Americans at the time were understandably preoccupied with the fate of 66 countrymen who were held captive, accused of being spies, and threatened with prosecution and punishment—which in the Iran of those days tended to mean firing squads or the noose. We still refer to this outrage as the Iran Hostage Crisis. Yet this way of remembering the episode ignores its larger significance in Iran, and impedes our understanding of the political drama unfolding there today.
The movement to oust the Shah was primarily a nationalist one, albeit colored by the religious rhetoric of the Ayatollah Ruhollah Khomeini. Many of those who took to the streets in 1978 and 1979 were motivated not by a desire to establish a theocracy but by the same thing that stirs the reform movement there today—a desire to cast off authoritarianism and establish democracy. The seizure of the U.S. Embassy was the pivotal event in the takeover of the revolution by the mullahs of Qom.

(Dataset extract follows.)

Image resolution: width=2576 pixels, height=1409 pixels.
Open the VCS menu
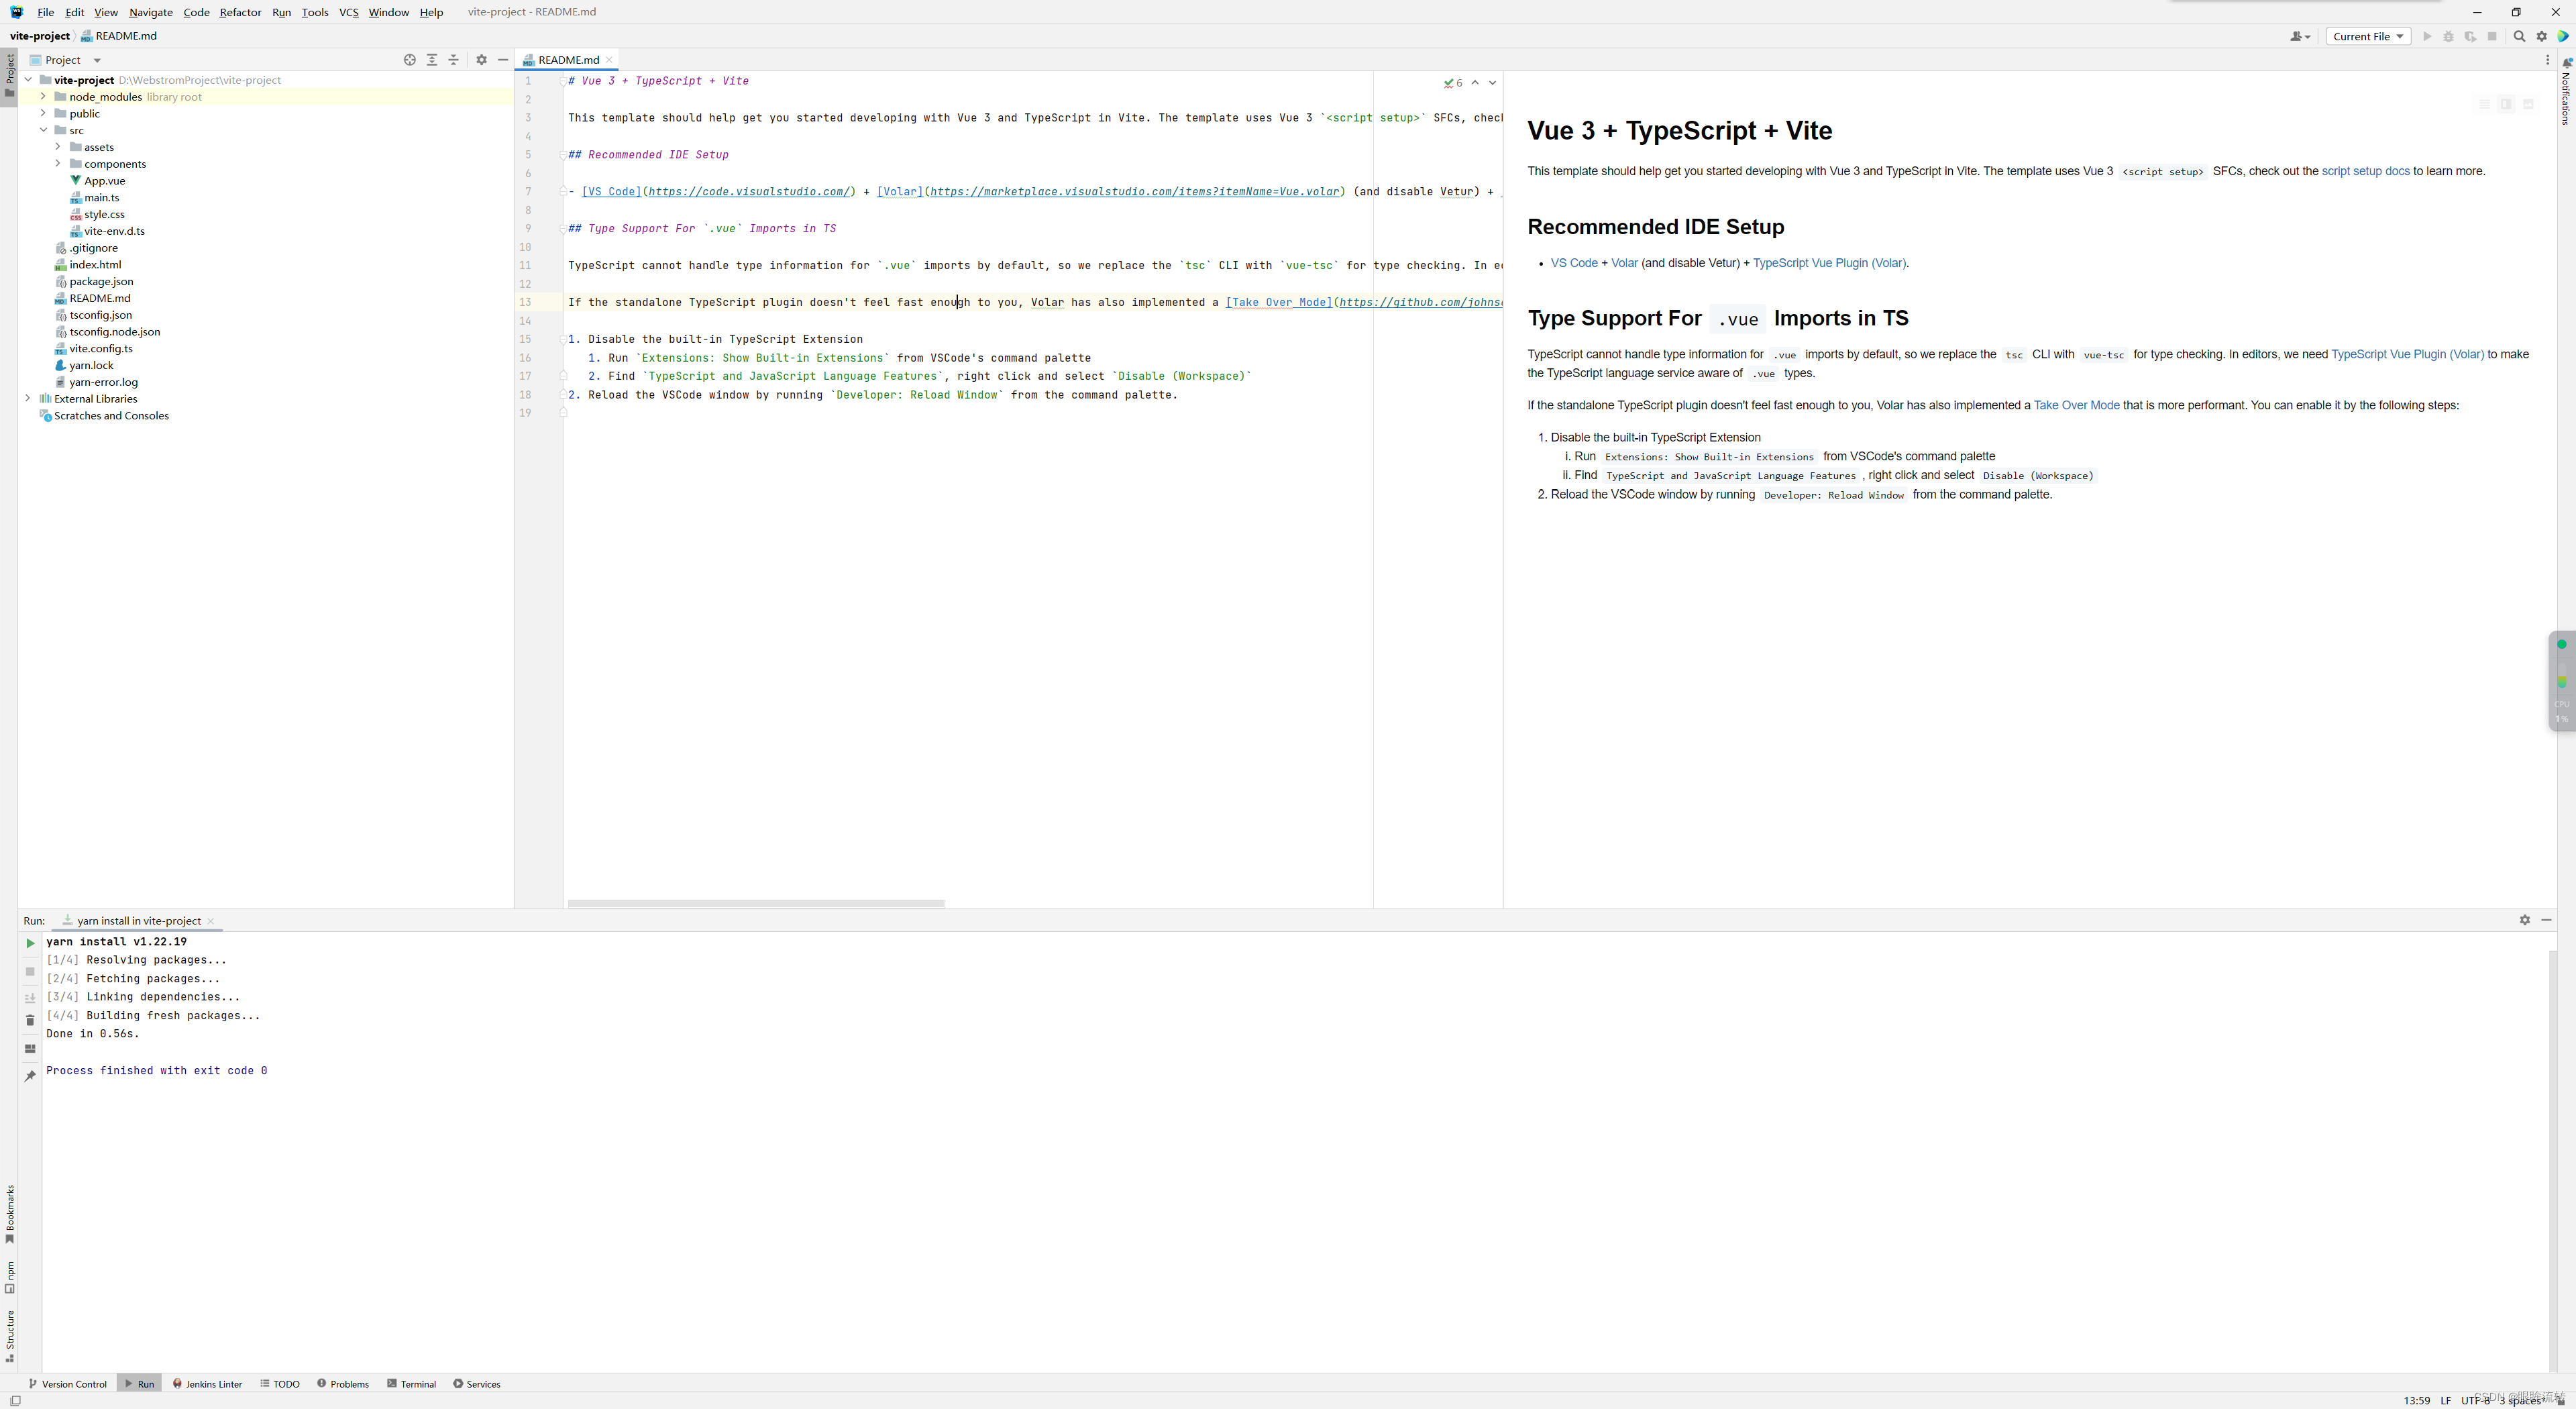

The seizure of the embassy and the kidnapping of the American mission was not only a crime against it and the U.S.: It was a crime against international diplomacy. The pretense for the embassy takeover was false. The presence of a working U.S. Embassy in Tehran in November 1979 was not evidence that the U.S. was plotting to overthrow the revolution, as the hostage-takers claimed. It was evidence of America’s acceptance of the revolution, and of its willingness to work with Iran’s new leaders, whoever they turned out to be.
I say “whoever,” because nine months after Shah Mohammad Reza Pahlavi fled it was still unclear what kind of government Iran was going to have. Religion did play a big part in the Iranian revolution and Khomeini was its galvanizing figure. But the ayatollah was ambivalent about the idea of clerical rule.